In contrast to the gestural and at times explosive practices of Action painters, Kusama fixes a single, undivided space on the canvas to ensure that each element of the work is given as much physical structure as possible. She often works with the canvas placed flat on a tabletop, making it impossible to see the whole of the composition while she is painting. In other words, Kusama restricts herself to respond to or alter the composition of the work during the process, and as a result, neglects any attempt to fully control the whole picture plane.
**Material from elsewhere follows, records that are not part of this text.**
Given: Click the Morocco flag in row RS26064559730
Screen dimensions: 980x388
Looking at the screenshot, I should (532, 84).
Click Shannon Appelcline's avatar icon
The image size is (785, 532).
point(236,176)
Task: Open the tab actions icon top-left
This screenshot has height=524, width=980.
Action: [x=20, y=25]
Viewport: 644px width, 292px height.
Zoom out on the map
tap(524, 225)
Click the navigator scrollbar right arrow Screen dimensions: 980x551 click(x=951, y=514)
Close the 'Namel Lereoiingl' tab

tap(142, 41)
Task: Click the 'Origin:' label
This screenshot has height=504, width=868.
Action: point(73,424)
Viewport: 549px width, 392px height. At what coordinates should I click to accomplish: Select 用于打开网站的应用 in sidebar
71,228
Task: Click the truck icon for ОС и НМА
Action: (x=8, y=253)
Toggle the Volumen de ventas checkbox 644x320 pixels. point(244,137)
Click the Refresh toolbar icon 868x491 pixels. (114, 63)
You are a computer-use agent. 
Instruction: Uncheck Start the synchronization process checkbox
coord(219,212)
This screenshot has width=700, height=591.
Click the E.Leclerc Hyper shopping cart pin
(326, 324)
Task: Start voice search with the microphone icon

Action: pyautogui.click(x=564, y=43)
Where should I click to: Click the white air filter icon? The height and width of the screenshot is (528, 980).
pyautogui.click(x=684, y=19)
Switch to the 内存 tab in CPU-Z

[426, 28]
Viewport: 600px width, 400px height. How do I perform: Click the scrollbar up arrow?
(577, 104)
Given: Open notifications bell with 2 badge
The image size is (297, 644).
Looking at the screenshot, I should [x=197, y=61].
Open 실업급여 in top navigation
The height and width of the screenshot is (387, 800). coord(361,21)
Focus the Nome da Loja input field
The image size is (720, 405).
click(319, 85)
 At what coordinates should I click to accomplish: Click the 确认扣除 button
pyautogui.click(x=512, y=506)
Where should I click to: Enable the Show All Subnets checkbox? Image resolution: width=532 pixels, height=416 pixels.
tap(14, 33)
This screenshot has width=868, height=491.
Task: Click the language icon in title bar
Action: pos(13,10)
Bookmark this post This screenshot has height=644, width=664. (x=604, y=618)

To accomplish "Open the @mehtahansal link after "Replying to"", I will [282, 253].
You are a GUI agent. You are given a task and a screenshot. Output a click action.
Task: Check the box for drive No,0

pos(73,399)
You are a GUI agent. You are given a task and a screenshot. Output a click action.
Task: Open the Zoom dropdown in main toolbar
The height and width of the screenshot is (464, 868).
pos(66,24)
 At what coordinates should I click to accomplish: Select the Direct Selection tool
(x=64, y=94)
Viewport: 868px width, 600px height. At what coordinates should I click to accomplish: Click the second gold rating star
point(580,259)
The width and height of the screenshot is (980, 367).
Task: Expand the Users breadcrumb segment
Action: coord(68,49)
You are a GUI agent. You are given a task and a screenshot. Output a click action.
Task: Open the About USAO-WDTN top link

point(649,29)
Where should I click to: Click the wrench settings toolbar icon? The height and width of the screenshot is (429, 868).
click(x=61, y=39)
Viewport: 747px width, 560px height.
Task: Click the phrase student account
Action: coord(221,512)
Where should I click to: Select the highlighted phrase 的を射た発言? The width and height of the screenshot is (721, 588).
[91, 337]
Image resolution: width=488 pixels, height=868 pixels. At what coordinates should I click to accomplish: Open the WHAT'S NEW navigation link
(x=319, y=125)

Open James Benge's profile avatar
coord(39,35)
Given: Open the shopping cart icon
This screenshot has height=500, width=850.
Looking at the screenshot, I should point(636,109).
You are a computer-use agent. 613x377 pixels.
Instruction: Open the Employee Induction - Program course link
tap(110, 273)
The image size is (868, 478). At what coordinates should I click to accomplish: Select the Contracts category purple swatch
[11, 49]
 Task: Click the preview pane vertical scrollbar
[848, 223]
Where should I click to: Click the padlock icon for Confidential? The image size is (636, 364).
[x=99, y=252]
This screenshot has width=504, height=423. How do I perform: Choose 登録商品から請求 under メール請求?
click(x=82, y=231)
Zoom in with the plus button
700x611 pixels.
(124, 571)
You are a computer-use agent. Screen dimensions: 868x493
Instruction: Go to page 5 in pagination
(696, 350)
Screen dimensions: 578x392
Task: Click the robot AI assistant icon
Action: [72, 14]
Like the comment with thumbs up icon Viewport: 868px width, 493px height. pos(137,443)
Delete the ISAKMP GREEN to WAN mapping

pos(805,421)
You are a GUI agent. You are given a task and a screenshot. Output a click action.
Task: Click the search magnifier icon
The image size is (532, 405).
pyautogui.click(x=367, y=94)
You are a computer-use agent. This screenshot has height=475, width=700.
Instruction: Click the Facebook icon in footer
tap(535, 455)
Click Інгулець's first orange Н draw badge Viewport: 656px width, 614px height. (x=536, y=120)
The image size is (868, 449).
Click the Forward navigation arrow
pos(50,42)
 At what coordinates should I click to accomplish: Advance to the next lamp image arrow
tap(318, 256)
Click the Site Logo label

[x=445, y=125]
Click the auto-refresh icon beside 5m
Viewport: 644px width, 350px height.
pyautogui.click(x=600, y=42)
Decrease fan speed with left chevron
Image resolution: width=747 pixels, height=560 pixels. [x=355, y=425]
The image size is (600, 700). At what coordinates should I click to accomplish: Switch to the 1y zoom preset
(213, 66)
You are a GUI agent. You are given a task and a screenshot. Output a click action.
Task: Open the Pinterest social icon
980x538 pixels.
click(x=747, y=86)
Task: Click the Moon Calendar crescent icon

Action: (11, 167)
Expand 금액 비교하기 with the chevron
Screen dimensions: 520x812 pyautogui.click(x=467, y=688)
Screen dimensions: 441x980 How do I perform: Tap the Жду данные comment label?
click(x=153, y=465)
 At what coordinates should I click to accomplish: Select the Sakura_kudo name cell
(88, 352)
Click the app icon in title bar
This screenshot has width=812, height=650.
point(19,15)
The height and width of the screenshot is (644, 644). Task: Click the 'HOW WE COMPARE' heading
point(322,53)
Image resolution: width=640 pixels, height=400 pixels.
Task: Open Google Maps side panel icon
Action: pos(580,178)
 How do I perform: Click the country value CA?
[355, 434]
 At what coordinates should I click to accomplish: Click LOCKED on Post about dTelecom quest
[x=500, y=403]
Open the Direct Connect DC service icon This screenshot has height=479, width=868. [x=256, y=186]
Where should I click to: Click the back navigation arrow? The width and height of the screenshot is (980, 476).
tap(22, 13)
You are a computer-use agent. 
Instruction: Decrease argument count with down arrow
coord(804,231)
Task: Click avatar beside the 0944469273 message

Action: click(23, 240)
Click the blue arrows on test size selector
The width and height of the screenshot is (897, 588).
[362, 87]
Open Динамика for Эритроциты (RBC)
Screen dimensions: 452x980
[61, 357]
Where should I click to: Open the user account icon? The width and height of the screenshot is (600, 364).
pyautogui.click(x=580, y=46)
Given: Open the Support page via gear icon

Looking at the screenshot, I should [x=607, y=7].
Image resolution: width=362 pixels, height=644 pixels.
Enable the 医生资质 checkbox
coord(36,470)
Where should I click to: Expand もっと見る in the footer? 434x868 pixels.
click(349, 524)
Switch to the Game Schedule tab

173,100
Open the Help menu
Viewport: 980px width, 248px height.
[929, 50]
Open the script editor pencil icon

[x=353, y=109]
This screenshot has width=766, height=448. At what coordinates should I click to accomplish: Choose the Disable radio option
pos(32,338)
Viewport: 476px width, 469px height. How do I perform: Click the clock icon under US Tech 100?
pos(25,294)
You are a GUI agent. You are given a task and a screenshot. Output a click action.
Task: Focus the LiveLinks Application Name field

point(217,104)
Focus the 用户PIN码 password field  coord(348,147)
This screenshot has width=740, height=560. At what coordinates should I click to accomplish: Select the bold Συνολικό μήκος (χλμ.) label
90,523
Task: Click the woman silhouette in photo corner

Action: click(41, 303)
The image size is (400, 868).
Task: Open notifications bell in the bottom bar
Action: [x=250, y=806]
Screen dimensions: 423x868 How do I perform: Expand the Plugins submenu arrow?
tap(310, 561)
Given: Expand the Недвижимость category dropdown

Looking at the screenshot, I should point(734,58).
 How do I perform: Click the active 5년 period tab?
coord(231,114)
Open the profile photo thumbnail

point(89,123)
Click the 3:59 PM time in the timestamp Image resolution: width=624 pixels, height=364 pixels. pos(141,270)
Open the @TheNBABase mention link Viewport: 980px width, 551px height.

Painted in lustrous acrylic, Infinity Nets OXTERAL accentuates a key transition Kusama undertook in the late 1970s on the medium. The fast-drying nature of the water-soluble medium not only favors Kusama’s relentless practice but also speaks to her foundational training in nihonga, a reinvented, modern form of traditional Japanese painting. For Kusama, art is a means of ‘self-obliteration’ in which she ‘is reduced and returned to the infinity of eternal time and the absolute of space’ (Y. Kusama, quoted in L. Hoptman, Yayoi Kusama, London 2000, p. 36). Executed at the pinnacle of Yayoi Kusama’s career, this present work illustrates the artist’s tenacious quest to express the infinity of the universe while coming to terms with her own reality.